TSMC describes 25-nm CMOS transistor pair
SAN FRANCISCO, Calif. — Taiwan Semiconductor Manufacturing Corp. (TSMC) will describe the industry's first complementary pair of 25-nm transistorsat the International Electron Devices Meeting here Tuesday (Dec.10). The devices use relatively conventional materials and process steps, and meet the of targets of the ITRS (International Technology Roadmap for Semiconductors) for transistor performance at the 25-nm process node. This node is scheduled for production in 2009.

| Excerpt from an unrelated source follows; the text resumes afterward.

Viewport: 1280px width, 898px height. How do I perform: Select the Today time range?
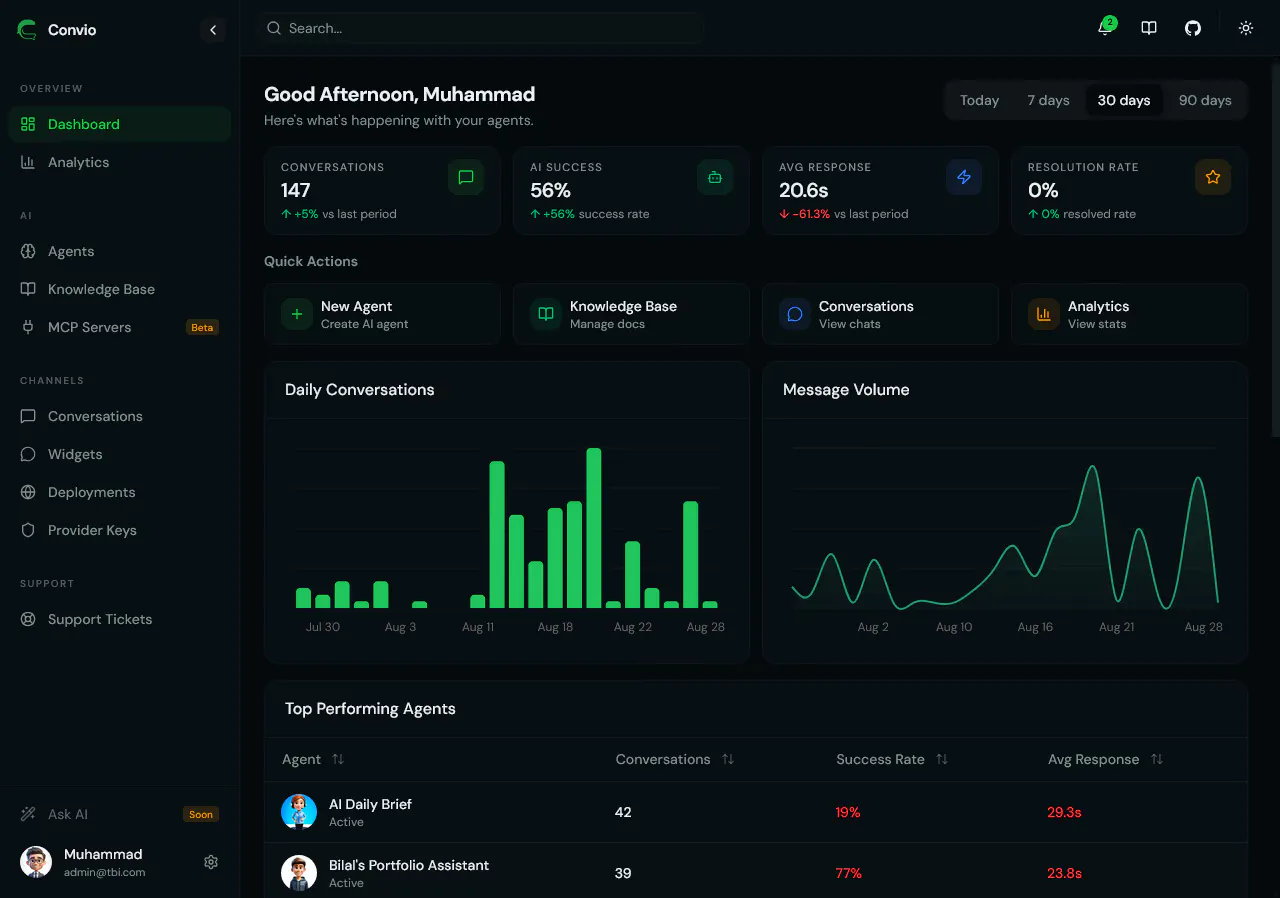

Chenming Hu, chief technology officer at TSMC, will detail the structure of the transistors as a novel variation on the FinFET approach, called by the company an Omega FinFET. In this design, a narrow fin of channel silicon is surrounded on three sides — left, right and top — by a thin layer of oxide and then by gate material. The resulting geometry makes possible the extremely short physical channel length of 25 nm while still providing excellent turn-off characteristics, Hu said.

Fabrication of the device, while challenging, does not use wildly unconventional techniques. The channel region is formed by patterning with 193-nm lithography and advanced mask techniques. The patterned area is then reduced to a width of approximately 25 nm — near the channel length — by relatively conventional trimming techniques involving etching in a lateral direction. The resulting channel fin is then coated with oxide on the top and sides, and gate material is filled in over the oxide.

The huge advantage of this structure, according to Hu, is that it achieves a high-performance transistor that can still use conventional materials. ''We have the option of staying with conventional oxide materials,'' Hu said. ''If by the time we are taking this device to production a high-K gate oxide material has proven itself, then we can use it. But if not, we have the option of using what we understand today.''

Similarly, the transistor uses conventional polysilicon gate material. ''There has been some feeling in the industry that at these sizes, the channel region is so small that it would not be possible to control doping to achieve the desired threshold characteristics,'' Hu explained. ''But we have been successful in solving the doping problems, so we are able to achieve good threshold control with poly gates. We will not have to wait for the perfection of metal gate technology to manufacture this device.''

Another key area addressed in the test structures was contact geometry. In order for the useful transistor density to scale, there must be some way of making contact to the three terminals of the transistor without the contact landings taking up many times the area of the transistor. For this purpose TSMC fabricated structures including large numbers of fins in parallel and sharing contacts — a structure they feel is much more representative of actual circuit designs. And structures that wrap contact holes around the ends of the fin could potentially eliminate landing pads altogether on many transistors.

These changes will lead to significant differences in layout techniques for circuits using FinFETS, Hu said. It will be important for layout tools and cell designers to understand the new geometric structures and how best to use them, and to see how existing layouts can best be converted. But above that detailed level — at the level of logic designers or even cell placement and metal routing — the changes should be relatively transparent to designers.

Transparency is in fact the major advantage of the design. Changes in transistor models should be modest, layout changes above the cell level minimal, and such issues as drive strengths and switching speeds reasonable. Study of the initial transistors yields ON-current of 1300 microA/micron for the N-channel device and 550 microA/micron for the P device, with OFF currents less than 1 microA/micron. The CV/I performance figure was measured at 0.39 and 0.88 ps respectively.

The current study produced transistors and a functional SRAM cell, but not full circuits or such structures as ring oscillators. Other research projects have created smaller individual transistors, Hu emphasized. Yet this work has broken new ground in demonstrating the possibility of fabricating ITRS compliant transistor pairs-both N-channel and P-channel — at 25 nm using relatively conventional processes and materials.